ThéâtreCritiques de théâtre
Crédit photo : François Laplante Delagrave
Henry Harry, cuisinier sur une plateforme de forage, vivait depuis un certain temps en solitaire dans sa minuscule cabane d’une seule pièce en Alaska lorsque, au beau milieu d’une nuit de tempête, Rosannah Deluce, fiancée en fuite, débarque sans prévenir dans son quotidien.
Cette dernière, après avoir abandonné son fiancé à l’autel, a conduit de l’Arizona jusqu’ici et est encore vêtue de sa robe de mariage. Frigorifiée, elle a marché durant une heure dans la neige, après que sa voiture s’est finalement arrêtée, à travers un impressionnant blanc dehors où aucun horizon, aucune ombre ni lumière ne se distingue plus.
Un vide total, bien à l’image de celui qui habite et tourmente autant l’ermite que la fugitive. Cette dernière ne répond pas aux questions du premier: pourquoi a-t-elle fui son mariage? Comment est-elle parvenue jusqu’ici, et dans quel but?

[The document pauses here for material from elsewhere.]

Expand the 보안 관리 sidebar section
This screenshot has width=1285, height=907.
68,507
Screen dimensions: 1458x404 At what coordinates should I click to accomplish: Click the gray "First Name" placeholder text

Henry et Rosannah sont tous deux animés d’un désir semblable d’oubli et de disparition, engendré par la trop grande souffrance de la perte d’un être cher. Mais la fuite et l’isolement ne peuvent leur apporter ni baume ni guérison.
Enfermées par la tempête qui fait rage si bien au-dehors qu’en dedans, leurs solitudes n’auront d’autre choix que de se faire face et de se rencontrer.
Le jeu de Mylène Mackay s’avère sans fausse note, vibrant d’une centaine de nuances d’émotions à chaque réplique, à chaque regard. Maxim Gaudette incarne avec une aussi grande finesse les différentes étapes de ce conte aux allures de fable: une performance d’autant plus remarquable que l’acteur n’a eu que quelques semaines pour se préparer au rôle, ayant accepté de remplacer au pied levé le comédien Émile Schneider!
Fait intéressant: juste avant la première de la pièce, il y a 33 ans, le comédien principal avait également dû être remplacé à la dernière minute. La tempête qui habite le texte de Cindy Lou Johnson semble ainsi toujours se transmettre à la production!
Daniel Castonguay, qui avait également signé le décor de production de 1992, a choisi cette fois d’opter pour un plan incliné aux lignes fuyantes produisant une illusion de déséquilibre, à l’image de celui qu’éprouvent les deux protagonistes. Magnifiée par les éclairages de Julie Basse, cette scénographie aide grandement la pièce à livrer efficacement son émotion et son message.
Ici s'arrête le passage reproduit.